15/12/2025
A menudo, reflexiono sobre lo paradójico de nuestra existencia: nacemos en un contexto social que nos define y nos hace conscientes de nuestra propia fragilidad. Esa vulnerabilidad nos lleva a desarrollar sistemas de defensa emocional, que, aunque necesarios, también resultan contradictorios. Utilizamos nuestra indefensión emocional como herramienta para tratar de dominar el miedo, el mismo miedo que, en última instancia, nos recuerda lo efímera que es la vida.
Esto se extiende, por supuesto, a nuestras relaciones personales. Las relaciones de pareja, por ejemplo, no son más que una forma de intentar encontrar el modo más satisfactorio de esperar, de buscar la seguridad que, a veces, parece esquiva. Pero la motivación humana es tan compleja que las expectativas de amor y felicidad que nos transmiten las culturas pueden resultar, en muchos casos, absurdamente frustrantes.

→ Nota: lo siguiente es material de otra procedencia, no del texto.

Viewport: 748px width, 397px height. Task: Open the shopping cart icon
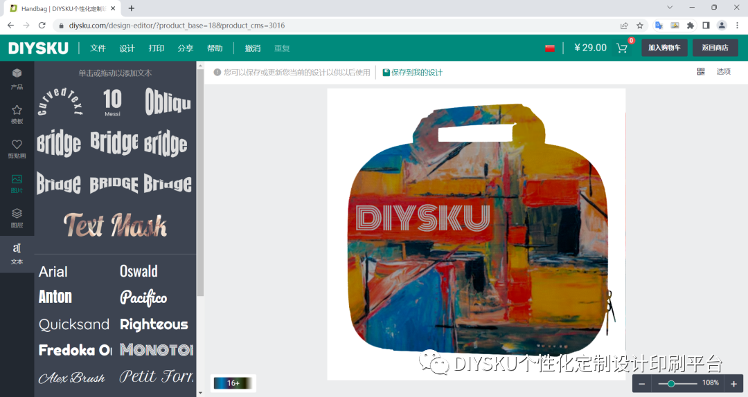pos(622,48)
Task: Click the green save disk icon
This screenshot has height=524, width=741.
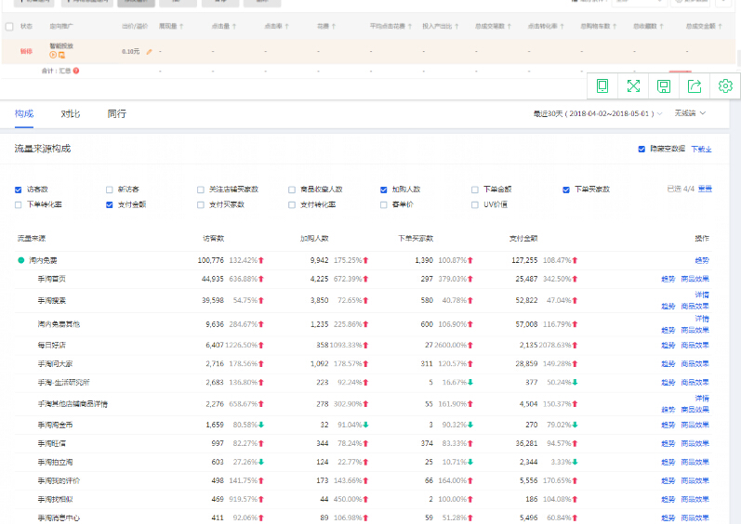Action: tap(664, 85)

Lo más complicado, y lo que realmente me hace pensar, es la dificultad inherente a la comunicación humana. Intentamos transmitirnos, acercarnos al otro, pero las motivaciones profundas, nuestras inseguridades y la falta de la “información” necesaria, dificultan ese encuentro genuino. La búsqueda de la felicidad se convierte en un proceso lleno de obstáculos, a menudo doloroso, pero al mismo tiempo, profundamente revelador.

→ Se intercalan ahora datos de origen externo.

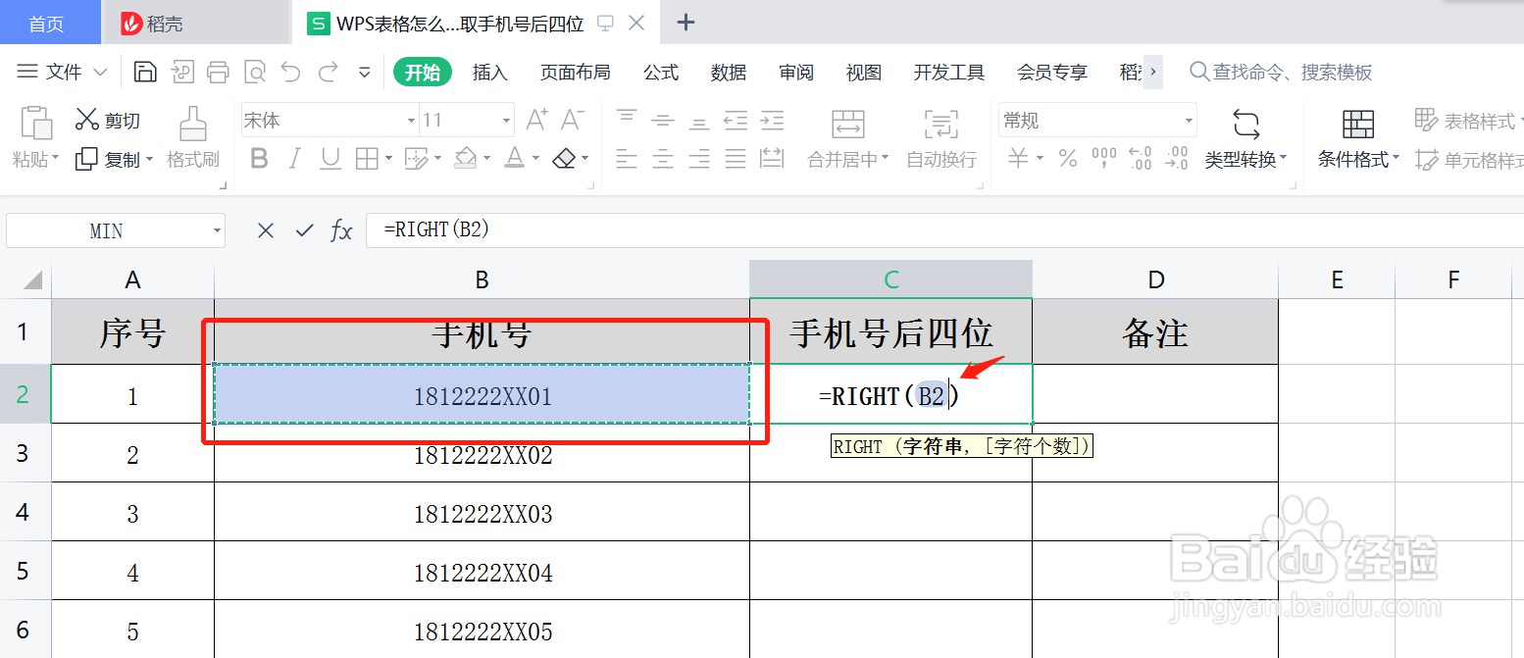Toggle bold formatting with the B icon
1524x658 pixels.
coord(258,158)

Quizás el reto de nuestra humanidad esté precisamente en aprender a convivir con esa contradicción, a encontrar, en medio de la inseguridad, formas de construir vínculos reales y de comunicarnos de manera auténtica. Porque, al final, solo a través de esos encuentros con nosotros mismos y con los demás, podemos hallar una pequeña dosis de paz.